Description of the task: Word for word, retype each record shown below.

Data to examine:
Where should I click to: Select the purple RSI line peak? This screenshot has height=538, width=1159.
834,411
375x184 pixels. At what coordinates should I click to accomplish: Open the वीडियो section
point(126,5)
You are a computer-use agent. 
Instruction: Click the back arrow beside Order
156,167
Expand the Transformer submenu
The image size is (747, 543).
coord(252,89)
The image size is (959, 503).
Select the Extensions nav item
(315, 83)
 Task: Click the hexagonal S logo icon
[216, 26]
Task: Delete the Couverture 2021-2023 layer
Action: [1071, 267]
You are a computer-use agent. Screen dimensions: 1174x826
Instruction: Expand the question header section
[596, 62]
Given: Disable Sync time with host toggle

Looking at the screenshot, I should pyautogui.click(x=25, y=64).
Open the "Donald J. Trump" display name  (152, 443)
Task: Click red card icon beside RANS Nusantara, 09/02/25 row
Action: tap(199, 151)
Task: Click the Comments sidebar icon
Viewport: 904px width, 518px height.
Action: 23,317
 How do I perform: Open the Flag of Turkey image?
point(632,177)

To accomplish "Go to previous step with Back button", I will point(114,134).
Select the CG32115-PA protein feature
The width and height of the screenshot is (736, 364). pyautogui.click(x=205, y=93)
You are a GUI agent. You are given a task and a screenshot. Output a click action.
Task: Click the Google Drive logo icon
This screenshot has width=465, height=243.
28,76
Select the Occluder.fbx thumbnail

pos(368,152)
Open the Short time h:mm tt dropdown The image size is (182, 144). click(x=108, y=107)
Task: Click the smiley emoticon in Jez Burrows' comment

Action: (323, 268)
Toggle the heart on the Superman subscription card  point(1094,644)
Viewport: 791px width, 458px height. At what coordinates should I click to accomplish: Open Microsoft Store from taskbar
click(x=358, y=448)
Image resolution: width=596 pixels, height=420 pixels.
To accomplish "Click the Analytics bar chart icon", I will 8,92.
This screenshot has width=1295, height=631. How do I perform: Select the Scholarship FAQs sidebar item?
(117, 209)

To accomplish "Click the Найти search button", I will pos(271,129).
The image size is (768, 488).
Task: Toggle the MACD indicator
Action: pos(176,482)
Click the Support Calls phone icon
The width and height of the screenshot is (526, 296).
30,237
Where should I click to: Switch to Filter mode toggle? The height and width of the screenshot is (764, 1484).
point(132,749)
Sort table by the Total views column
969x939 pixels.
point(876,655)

Result:
Where should I click to: Select the purple RSI line peak? This screenshot has height=538, width=1159.
834,411
375x184 pixels. At what coordinates should I click to accomplish: Open the वीडियो section
point(126,5)
You are a computer-use agent. 
Instruction: Click the back arrow beside Order
156,167
Expand the Transformer submenu
The image size is (747, 543).
coord(252,89)
The image size is (959, 503).
Select the Extensions nav item
(315, 83)
 Task: Click the hexagonal S logo icon
[216, 26]
Task: Delete the Couverture 2021-2023 layer
Action: [1071, 267]
You are a computer-use agent. Screen dimensions: 1174x826
Instruction: Expand the question header section
[596, 62]
Given: Disable Sync time with host toggle

Looking at the screenshot, I should pyautogui.click(x=25, y=64).
Open the "Donald J. Trump" display name  (152, 443)
Task: Click red card icon beside RANS Nusantara, 09/02/25 row
Action: tap(199, 151)
Task: Click the Comments sidebar icon
Viewport: 904px width, 518px height.
Action: 23,317
 How do I perform: Open the Flag of Turkey image?
point(632,177)

To accomplish "Go to previous step with Back button", I will point(114,134).
Select the CG32115-PA protein feature
The width and height of the screenshot is (736, 364). pyautogui.click(x=205, y=93)
You are a GUI agent. You are given a task and a screenshot. Output a click action.
Task: Click the Google Drive logo icon
This screenshot has width=465, height=243.
28,76
Select the Occluder.fbx thumbnail

pos(368,152)
Open the Short time h:mm tt dropdown The image size is (182, 144). click(x=108, y=107)
Task: Click the smiley emoticon in Jez Burrows' comment

Action: (323, 268)
Toggle the heart on the Superman subscription card  point(1094,644)
Viewport: 791px width, 458px height. At what coordinates should I click to accomplish: Open Microsoft Store from taskbar
click(x=358, y=448)
Image resolution: width=596 pixels, height=420 pixels.
To accomplish "Click the Analytics bar chart icon", I will 8,92.
This screenshot has width=1295, height=631. How do I perform: Select the Scholarship FAQs sidebar item?
(117, 209)

To accomplish "Click the Найти search button", I will pos(271,129).
The image size is (768, 488).
Task: Toggle the MACD indicator
Action: pos(176,482)
Click the Support Calls phone icon
The width and height of the screenshot is (526, 296).
30,237
Where should I click to: Switch to Filter mode toggle? The height and width of the screenshot is (764, 1484).
point(132,749)
Sort table by the Total views column
969x939 pixels.
point(876,655)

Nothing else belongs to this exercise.